Saya duduk disisi kaca, disebelah saya adalah seorang ibu
mungkin sekitar 50 thn an, orang German, bepergian dengan 3 anak laki2 dan
suaminya. Suami duduk dengan anak laki yg besar, sedangkan 2 anak laki yang
sebaya kecilnya duduk dibaris depan ayahnya.
Yang menjengkelkan adalah mulut si Ibu tidak pernah berhenti
bicara selama matanya terbuka. Mulut baru stop waktu dia tidur. Luar biasa
bawel menurut ukuran saya, si anak laki yg besar juga tak kalah cerewetnya.
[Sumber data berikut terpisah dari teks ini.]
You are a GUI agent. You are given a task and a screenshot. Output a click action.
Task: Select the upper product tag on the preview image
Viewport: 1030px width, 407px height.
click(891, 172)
bersahut sahutan mereka bicara entah apa saja yg diomong. Kenapa tidak duduk
sebelahan saja sih, minimal anak lakinya jangan duduk disisi kaca…ngobrol lewat
bapaknya dan lorong kan harus teriak2..Malahan kedua anak laki yang kecil2 duduk
manis, dan tidak berisik. Kalau busnya kosong saya sudah pindah tempat duduk.
Sepanjang perjalanan, diluar bus gelap gulita , tanpa lampu jalan, tidak kelihatan rumah2 penduduk,
bahkan jalanannya seperti tidak beraspal, berhubung bus berguncang guncang.
Udara sekitar 10 derajat waktu berangkat dari La Paz, semakin
lama bus berjalan, udara luar semakin rendah membentuk embun dingin di kaca
jendela. Waktu tiba di Uyuni, kaca jendela bahkan sudah membeku,embun nya sudah
berubah jadi es sehingga tidak bisa dihapus.
Pagi2 jam 6 bus tiba di Uyuni, kota kecil yg sepi, kelihatan
sangat sederhana dan udara dingin menyambut kami, kira2 5 derajat.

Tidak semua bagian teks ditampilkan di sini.